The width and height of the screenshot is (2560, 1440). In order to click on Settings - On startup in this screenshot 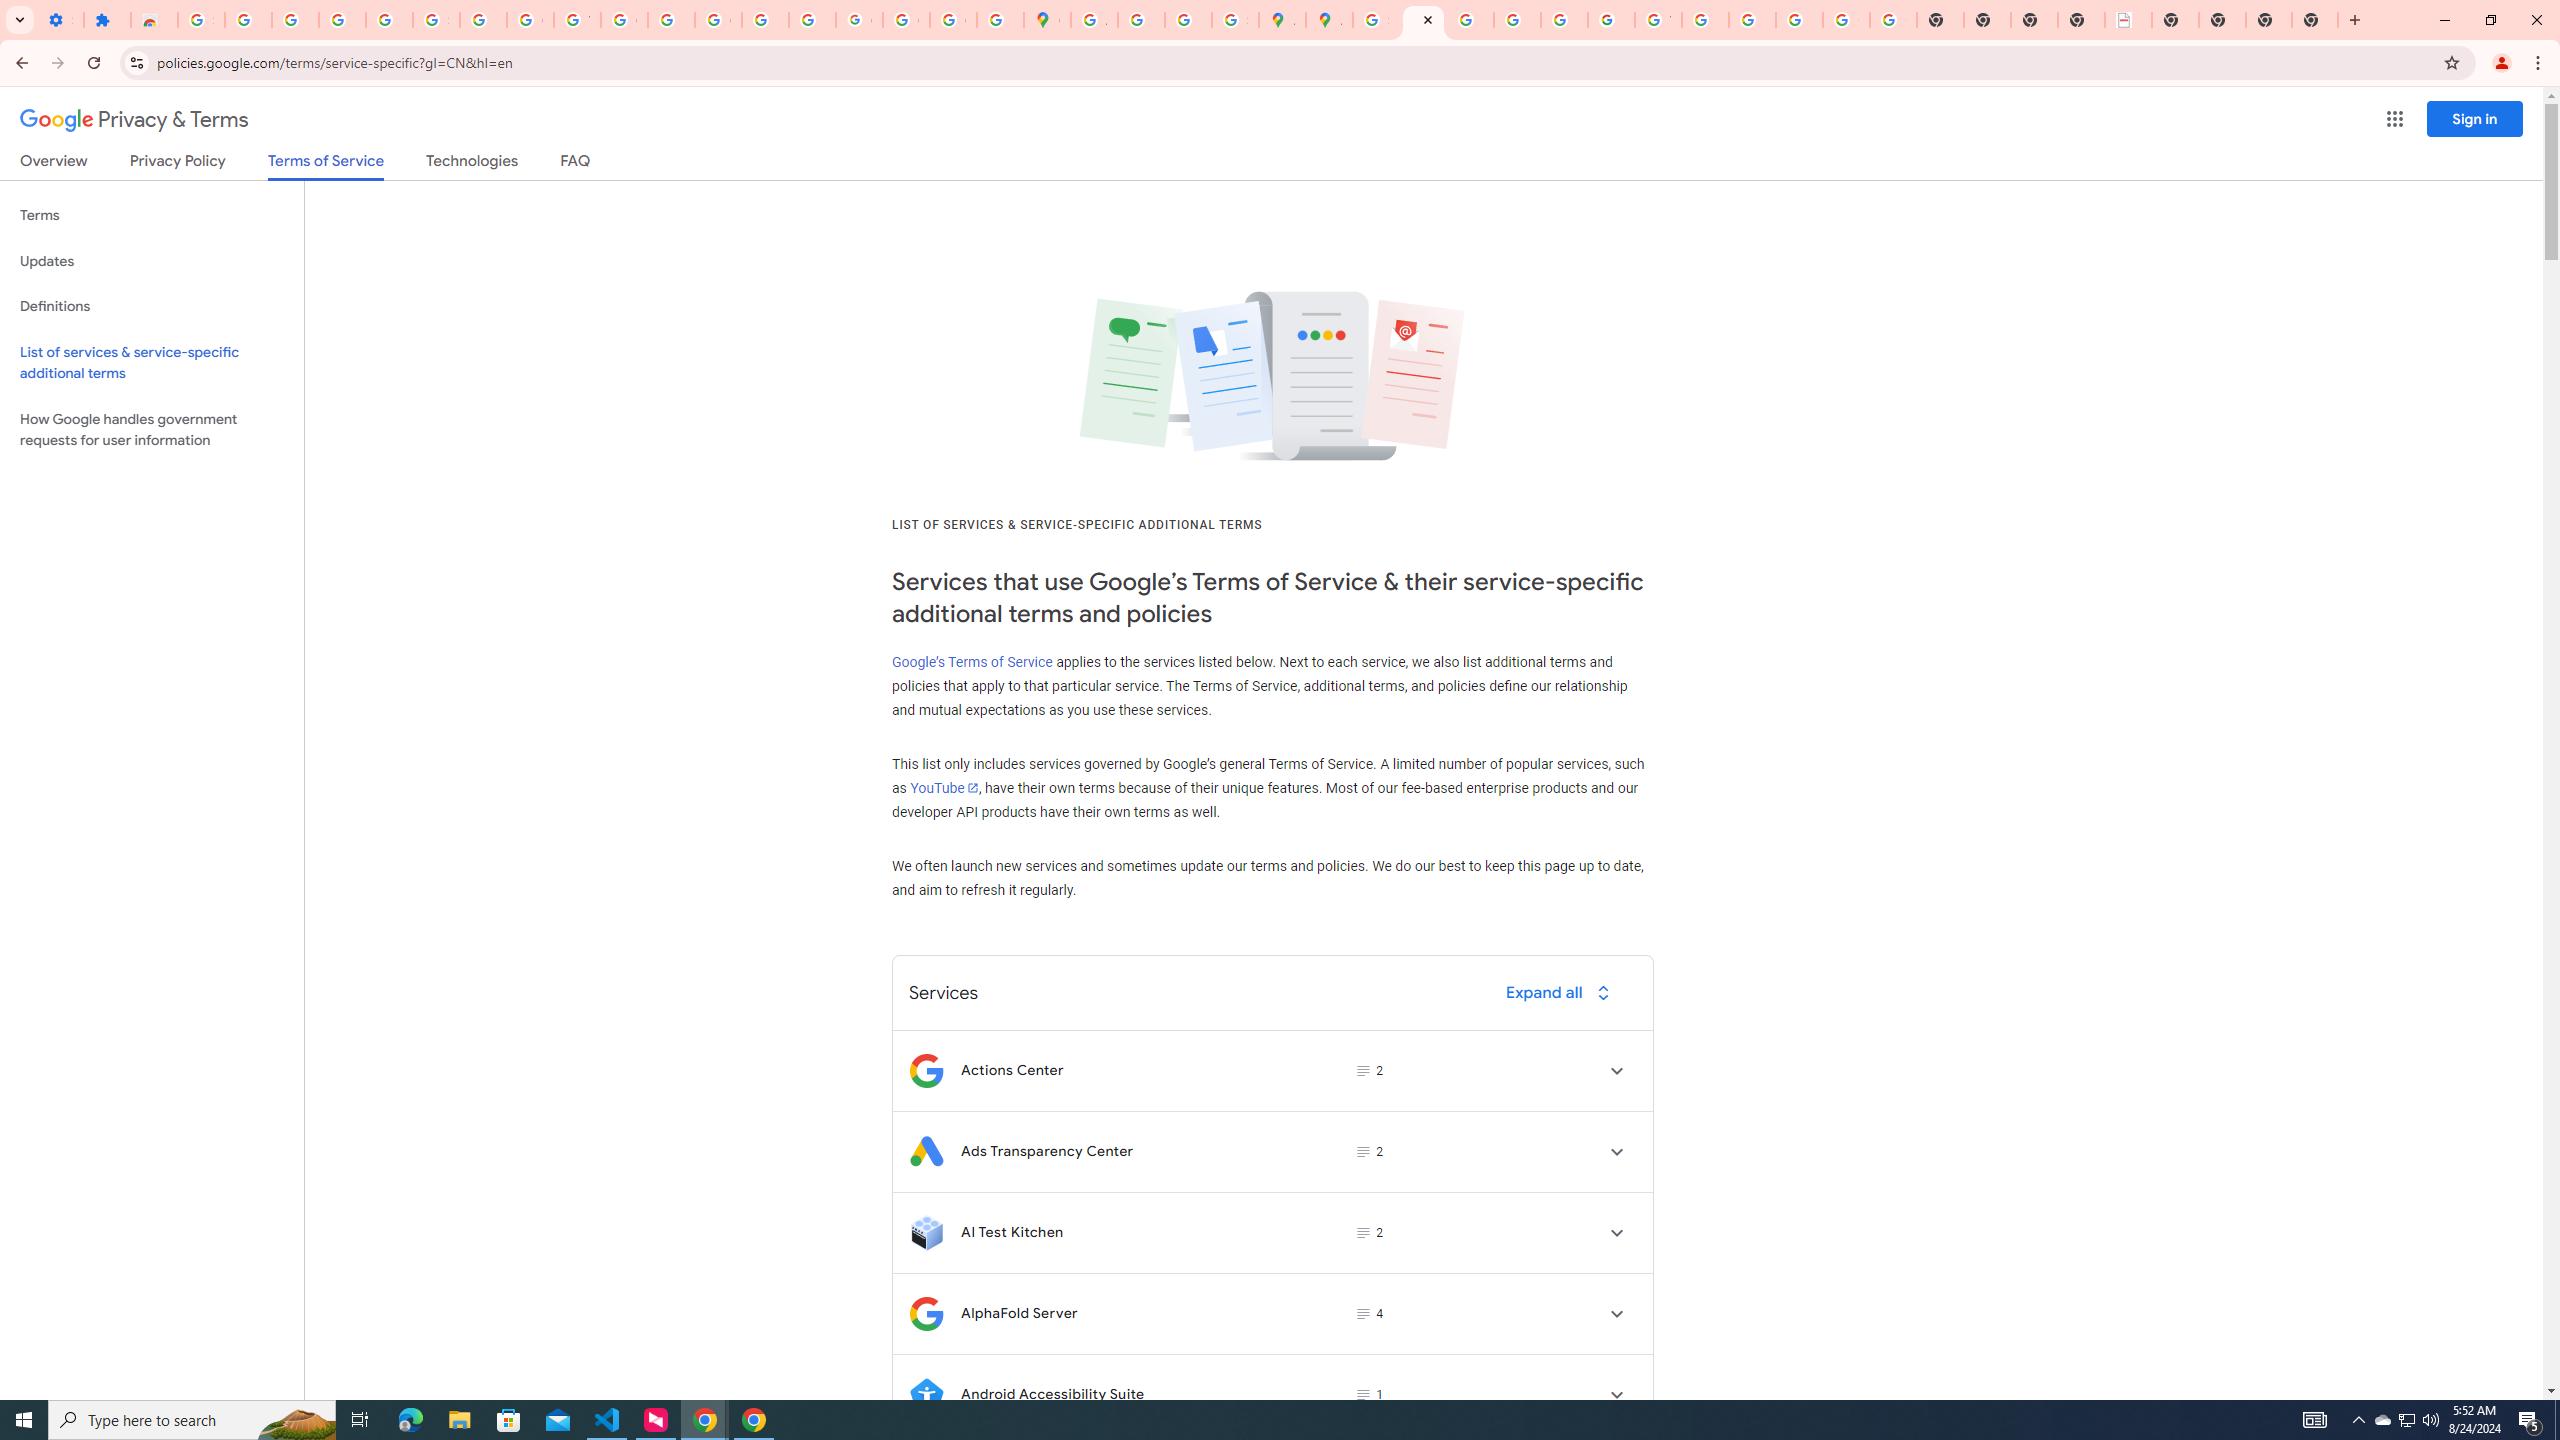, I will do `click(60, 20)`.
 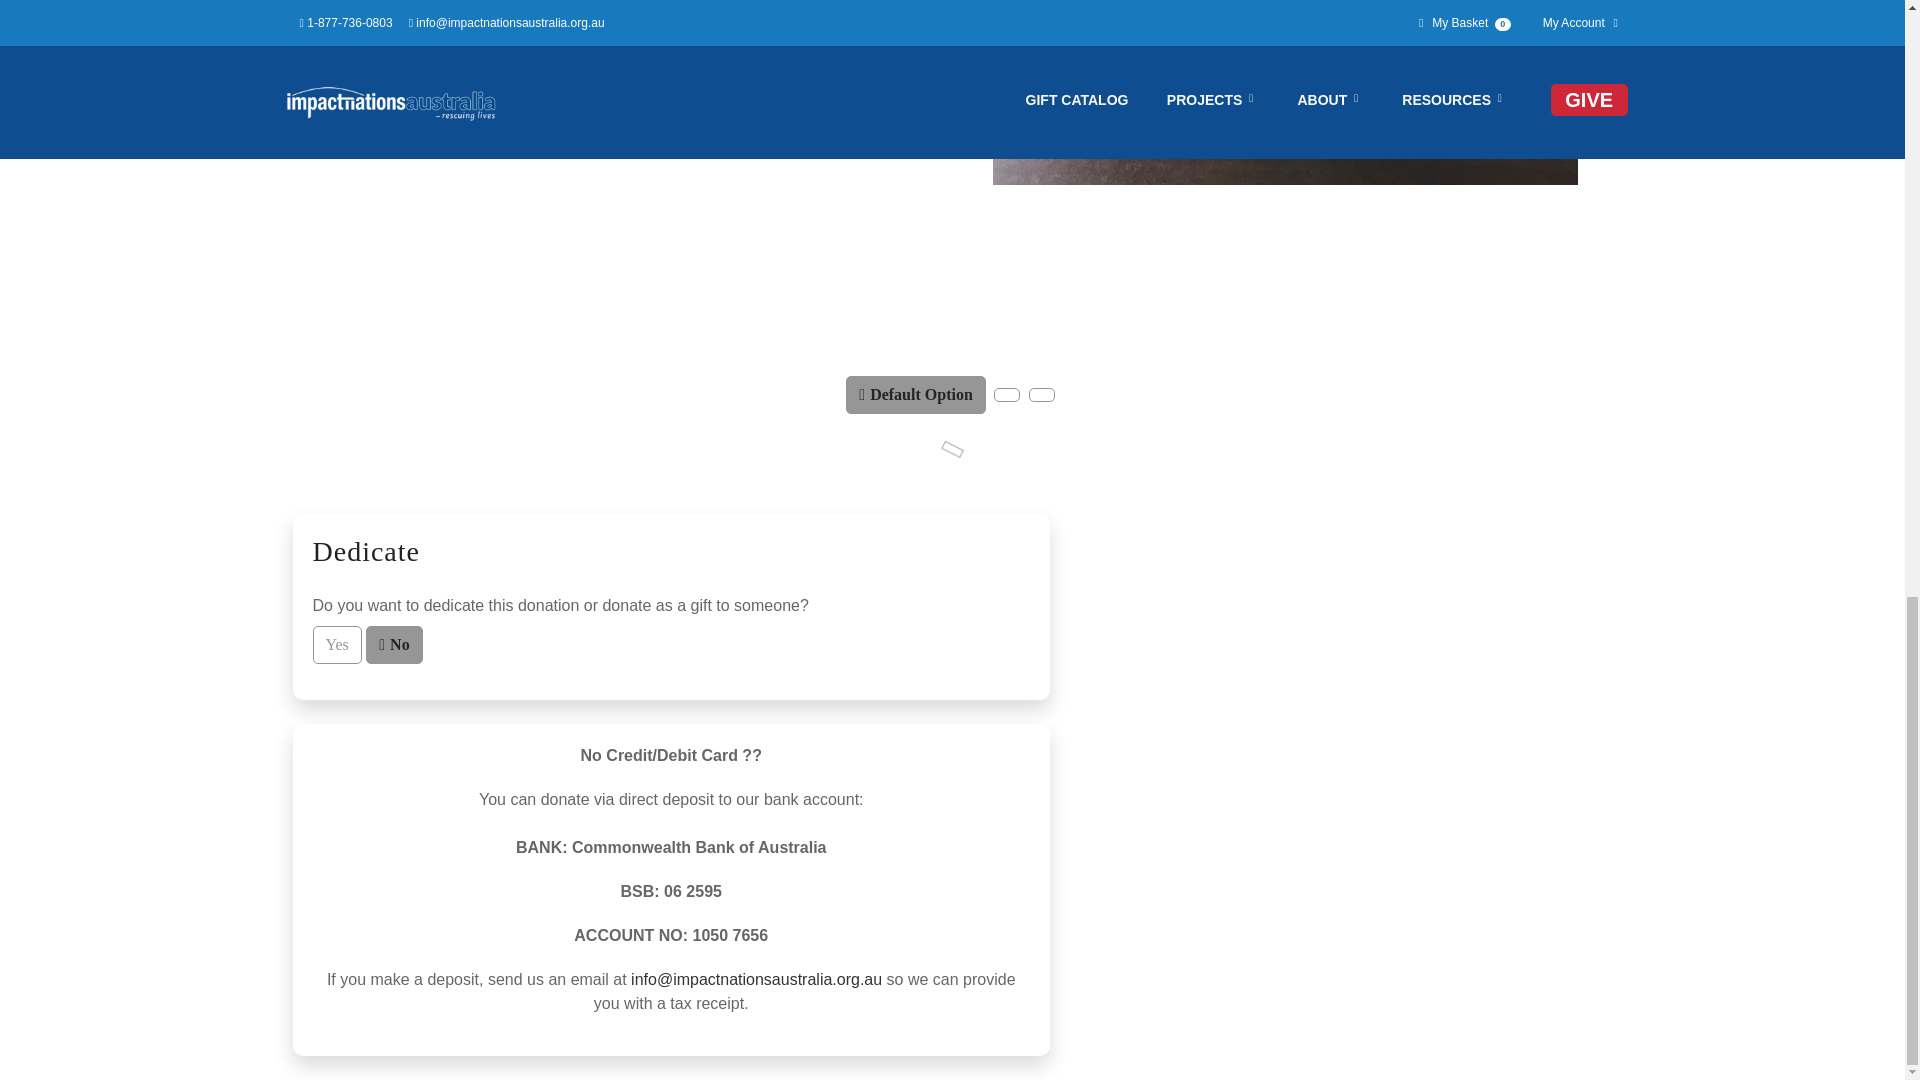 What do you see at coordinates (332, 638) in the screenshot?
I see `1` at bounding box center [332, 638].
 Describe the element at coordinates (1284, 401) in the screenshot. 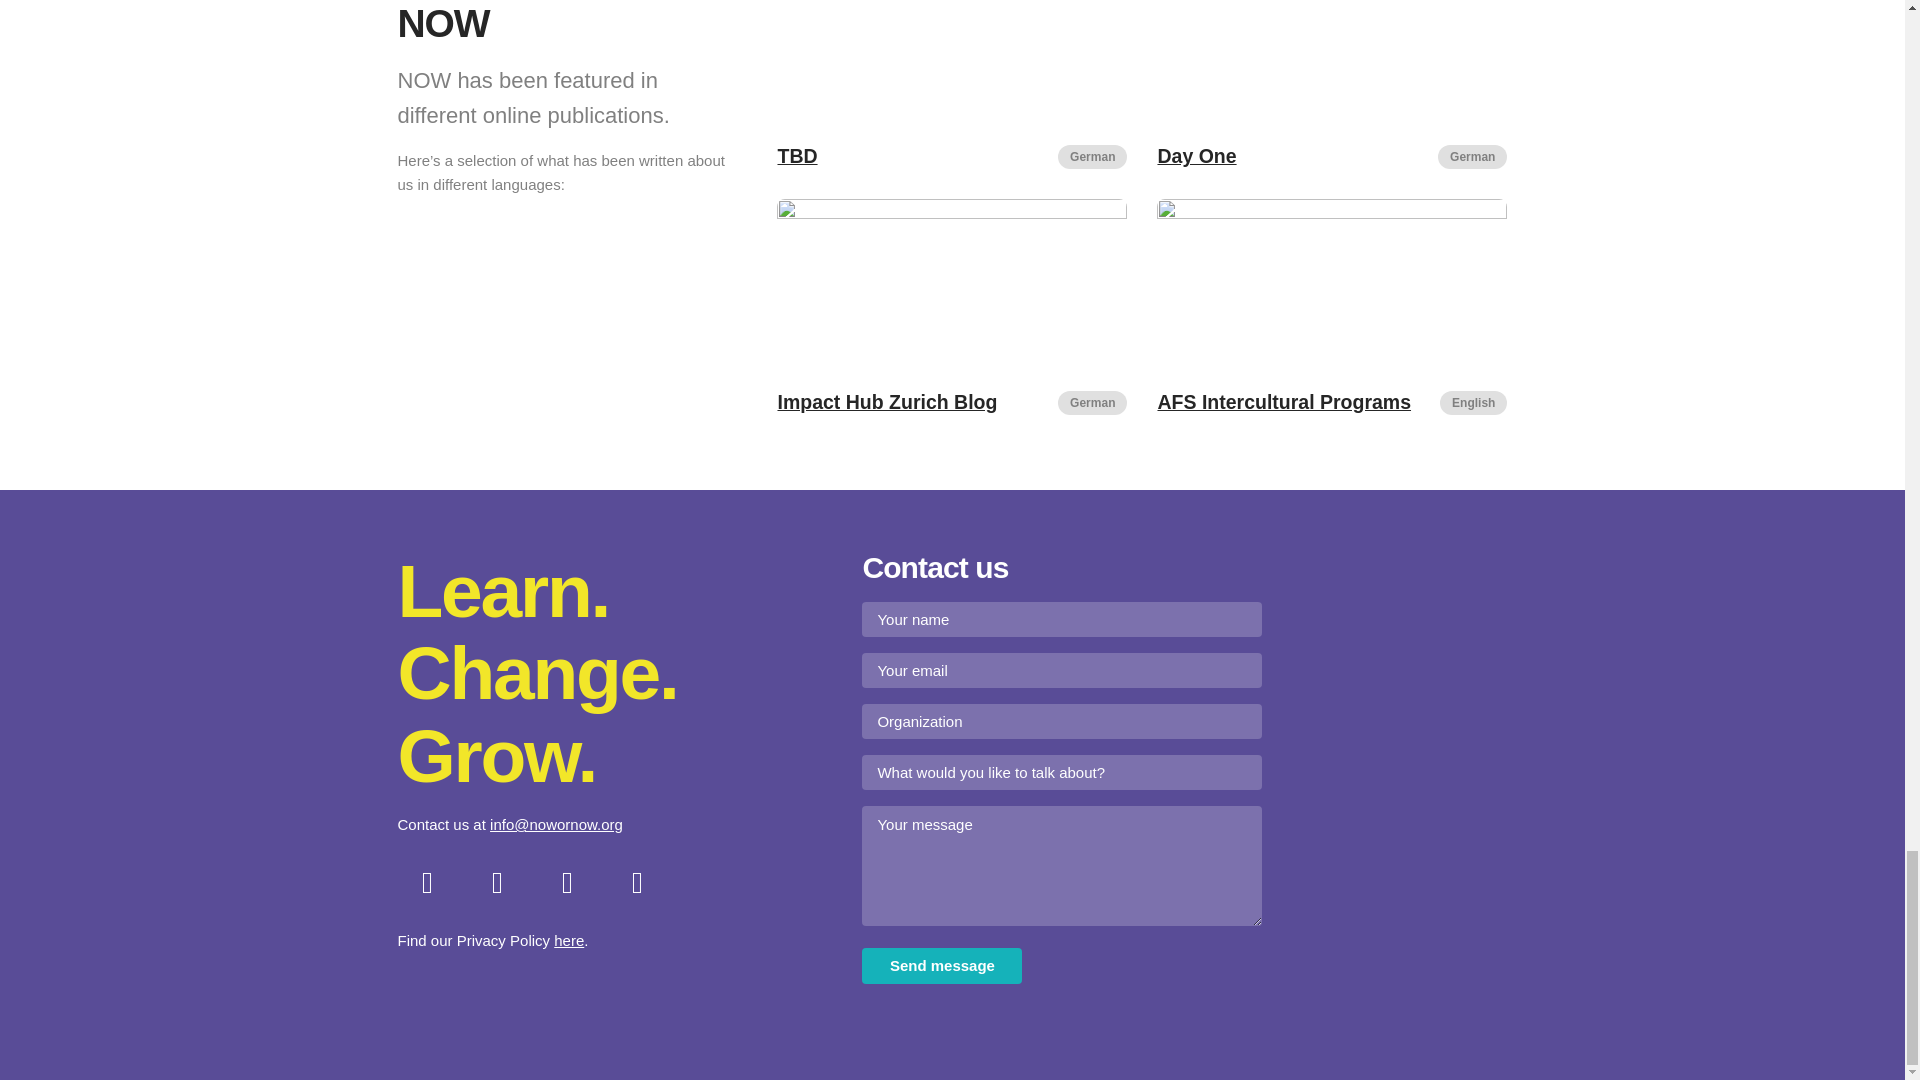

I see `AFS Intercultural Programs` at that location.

★ ★ ★

WHAT YOU WILL DO >> Please copy out the lines verbatim, beginning at the line that has "What do you" and stopping after the last of the lines, with both ends included. Leave the pictures out of your copy.

WRITTEN SOLUTION >>
  What do you see at coordinates (332, 638) in the screenshot?
I see `1` at bounding box center [332, 638].
 Describe the element at coordinates (1284, 401) in the screenshot. 

I see `AFS Intercultural Programs` at that location.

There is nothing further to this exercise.